OutcomeContext — Sequencing Rationale (ADR-lite)¶
Companion to the executive roadmap, the per-phase breakdown, and the cross-cutting design decisions.
The roadmap lays out nine phases in a specific order. This doc captures why that order is right (or, more accurately, the best shape we have today), what we considered and ruled out, and what the phase-3 prototype is expected to settle.
This is an ADR-lite rather than a full ADR because the sequencing decision is reversible at any phase boundary — if signal comes in that changes our thinking, we re-sequence. The numbered phases are a plan, not a contract.
Sequencing principle¶
Earlier phases must unblock later phases. Earlier phases must not depend on later phases. Phases that share no dependency should be able to run in parallel.
Concretely: - Phase N can only begin if every phase it strictly depends on has landed. - Phase N's definition of done must give later phases something they can rely on, not just promise to deliver later. - Two phases that don't share a dependency run in parallel — there is no value in serialising work for the sake of a tidy plan.
Why phase 1 and phase 2 start first, in parallel¶
Phase 1 (bitvector engine) is started first because:
- It has no external dependency. Engineering can begin today.
- The existing benchmarks and placeholder simulator are enough to validate the perf claim — we don't need a real model for the bitvector engine to demonstrate ≥5× on the canonical boolean shape.
- It unblocks phase 8's ≤200ms latency claim. Without bitvector evaluation, the larger basket sizes don't fit in the budget even in-region.

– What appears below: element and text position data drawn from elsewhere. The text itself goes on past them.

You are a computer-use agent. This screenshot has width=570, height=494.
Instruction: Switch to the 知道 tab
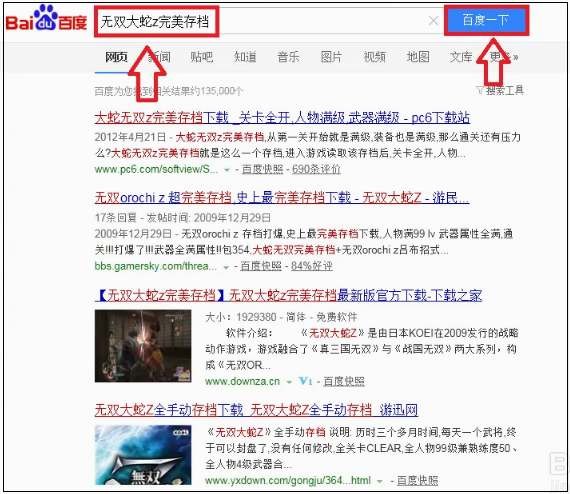point(245,57)
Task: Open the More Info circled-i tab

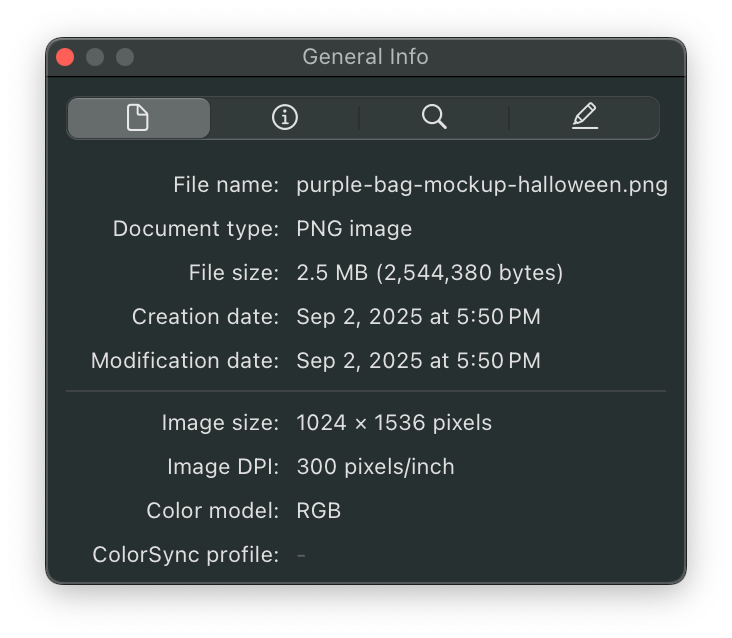Action: 285,118
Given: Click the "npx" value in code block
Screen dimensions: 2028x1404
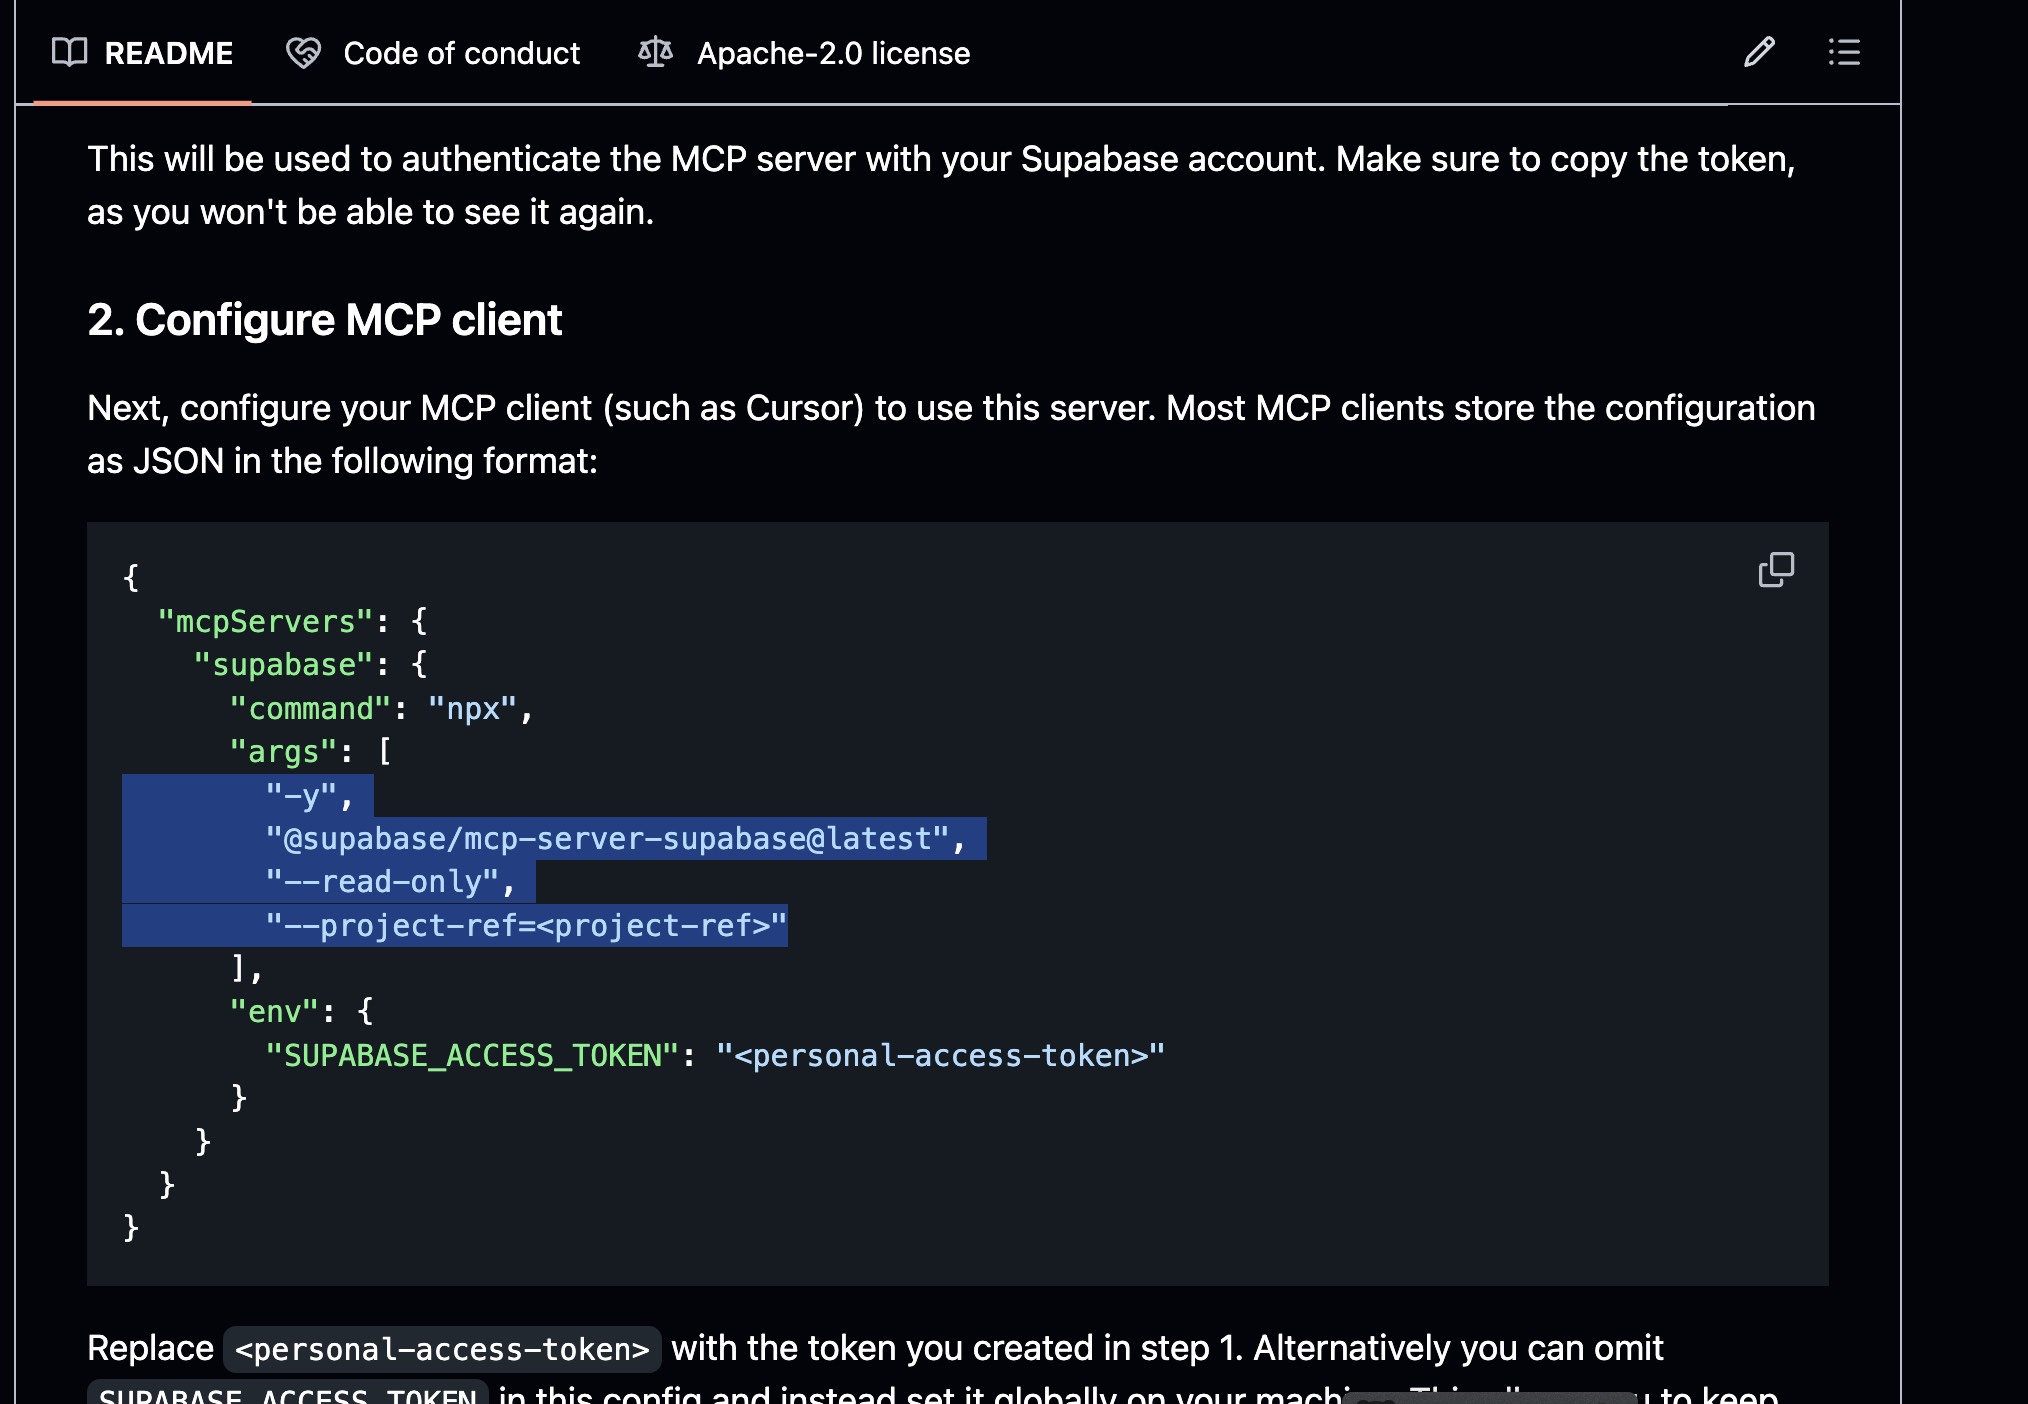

Phase 2 (historical ingest) is started in parallel because:
- It has its own external dependency — the historical scope decision — which is product + engineering, not engineering alone. That decision blocks ingest work, so we shouldn't wait until phase 1 is done to ask the question.
- Historical scope size is the biggest sizing input for ClickHouse storage cost (decision §2 of the design-decisions doc). The earlier this is settled, the earlier infra sizing becomes credible.
- Phase 3, 4, and 7 all depend on phase 2 in different ways. Pulling it forward de-risks more of the plan than any other choice.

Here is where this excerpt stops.